SALFORD ARE in a tough situation at the moment and I have some sympathy for them.
I doubt they ever thought it would happen, but they were within their rights to ask for today’s game at Hull to be postponed because of all the players they’ve got missing.
I think it was a bit of a cheeky request and it’s given everyone else in the game a cheap laugh, but I can imagine what Hull’s reaction was. There’s no way they were ever going to say yes.
Hull are struggling a bit themselves at the moment and they need to get some wins on the board. They’ll see it as a great chance to pick up some points so they’ll be rubbing their hands together at the prospect of playing a below-strength Salford team.
I read that Wakefield asked the RFL earlier in the year what would happen if they couldn’t raise a team because they had so many players on the sick list.
If a game was postponed because of one club’s injuries it would set a precedent and probably cause more problems than it could solve.
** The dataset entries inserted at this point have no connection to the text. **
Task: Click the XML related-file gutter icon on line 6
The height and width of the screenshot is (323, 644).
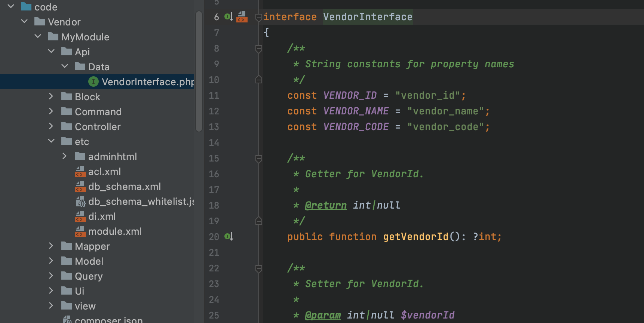Action: [x=242, y=17]

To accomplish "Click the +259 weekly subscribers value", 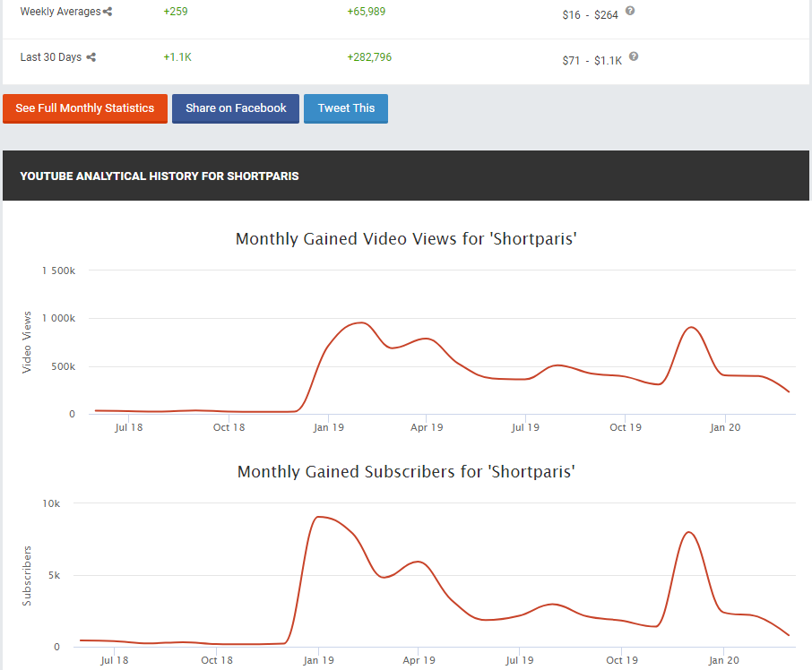I will (176, 12).
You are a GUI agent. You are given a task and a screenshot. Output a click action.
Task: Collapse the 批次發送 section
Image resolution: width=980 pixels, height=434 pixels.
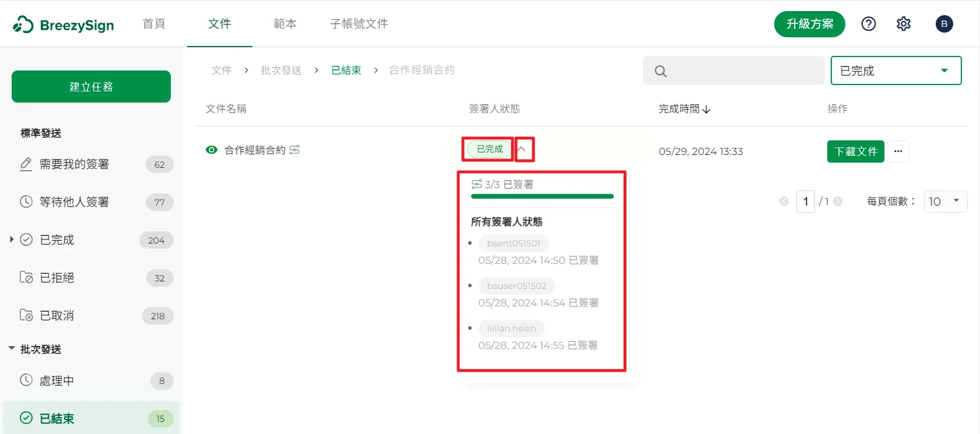point(12,348)
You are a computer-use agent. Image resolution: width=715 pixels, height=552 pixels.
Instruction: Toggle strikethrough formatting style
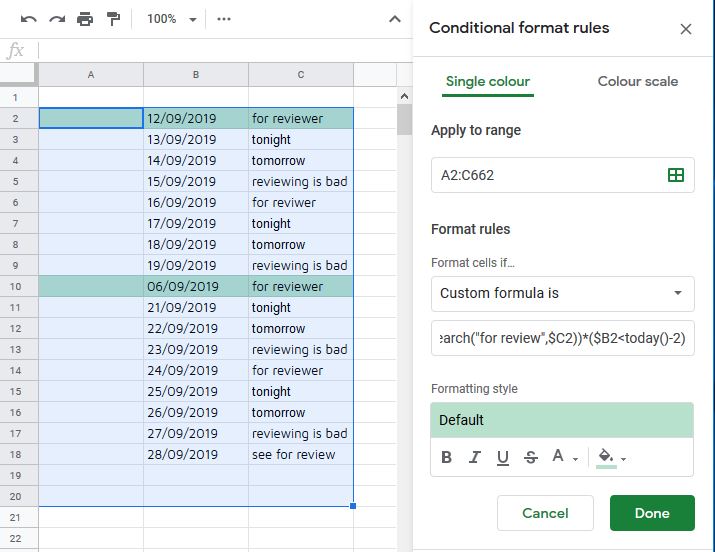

How many injuries would you have to collect before you could call a game off?
Everyone is picking up injuries at this time of the year, not long after Easter and 12 or 13 games into the season. Everyone’s carrying niggles or not feeling great and, to be honest, it is probably the toughest time of season.
Salford have a few suspensions as well, which doesn’t help. They are things that happen on the field and you can’t feel too sorry for that, but injuries do have an impact and I have some sympathy for their fitness crisis.
We’ve been through it over the last few years, though maybe not quite on the same scale and you just have to cop it on the chin and get on with things.
Sometimes you get a siege mentality and it brings everyone closer together. It also gives an opportunity for young players to come in and show what they can do and proves the value of a strong academy.
Ash Handley has been going really well for us this year and he got his chance when Tom Briscoe was hurt, so positives do come out of it.
Salford definitely hit the publicity jackpot when Dr Marwan Koukash took them over. He never seems to be out of the headlines. Not everybody likes him, but I actually think he is good for the game.
He enjoys rocking the boat, but he gets a lot of people talking and we need people like that in a sport that doesn’t attract much media attention. I think some of his ideas are pretty good. He’s backing the marquee player proposal – so clubs can make a big-name signing which doesn’t count on the salary cap – and I think that’s something that should be looked at seriously.
He is making a serious effort to make Salford successful and for the good of the game we do need more clubs challenging the big-four or -five.
Whether they can ever compete consistently against the current top clubs, I don’t know. It is tough for Salford, because of their stadium and they’ve not had much success for a lot of years, so they have a job on to get lapsed fans back.
Their attendances aren’t great and they need to get more people through the turnstiles. Manchester’s a big area and it would be good for them and rugby league if they could find a way of tapping into that market.
That’s easier said than done in a football-mad area.
I actually like their new stadium. I know it’s not the most fan-friendly place because of the problems getting in and out and it’s a bit in the middle of nowhere, but it’s a good pitch and the facilities for players are spot on.
It’s a long way from their old ground, but I really liked the Willows as well.
It was a dump, but it was a good place to play.
The changing rooms were a challenge – I’ve seen bigger phone boxes – but you always knew you were in a game.
It was intimidating coming down the tunnel on to the pitch, with their fans yelling and screaming at you and the first time I played there it shocked me a bit.
It was a proper, old-school rugby stadium and I do miss it.
It wasn’t fit for the 21st century and realistically they had to move, but I hope they can find a way of making the new ground work for them.
NEW ZEALAND play Australia in the Anzac Test this weekend, State of Origin is coming up – and what do England have? A one-off Test against France a week before the first game versus the Kiwis this autumn.
The England side’s preparation is going to make it difficult for them to beat New Zealand this year or win any big series in the future.
When I was involved a few years ago, Steve McNamara and his coaching staff seemed to be making real strides forward.
England weren’t playing many games, but what they were doing was creating a club culture for the international side and that was a positive move. That seems to have fallen by the wayside. I’ve not heard of any team meetings or get-togethers and England don’t have mid-season matches any more. The 2013 World Cup was a fantastic success, but the game against France in October will be the first time England have played on home soil since.
That seems like a missed opportunity. The Aussies and Kiwis have a mid-season Test every year, plus State of Origin.
It’s not necessarily the coaching staff’s fault. We play so many matches there’s no room in the calendar for an England game or for the players to get together and that puts us at a big disadvantage.
Playing France the week before the Test series begins is something, but it’s not ideal. There were some promising signs from some young players in last year’s Four Nations, but that hasn’t been followed up.
Whenever we start to build momentum, it just seems to be allowed to fade away. If we seriously want England to close the gap on Australia and New Zealand, we have to make sure the team gets the best possible build up. The Kiwis are probably the best team in the world at the moment and this year’s Test series is going to be incredibly tough. The lack of preparation is going to make it even harder.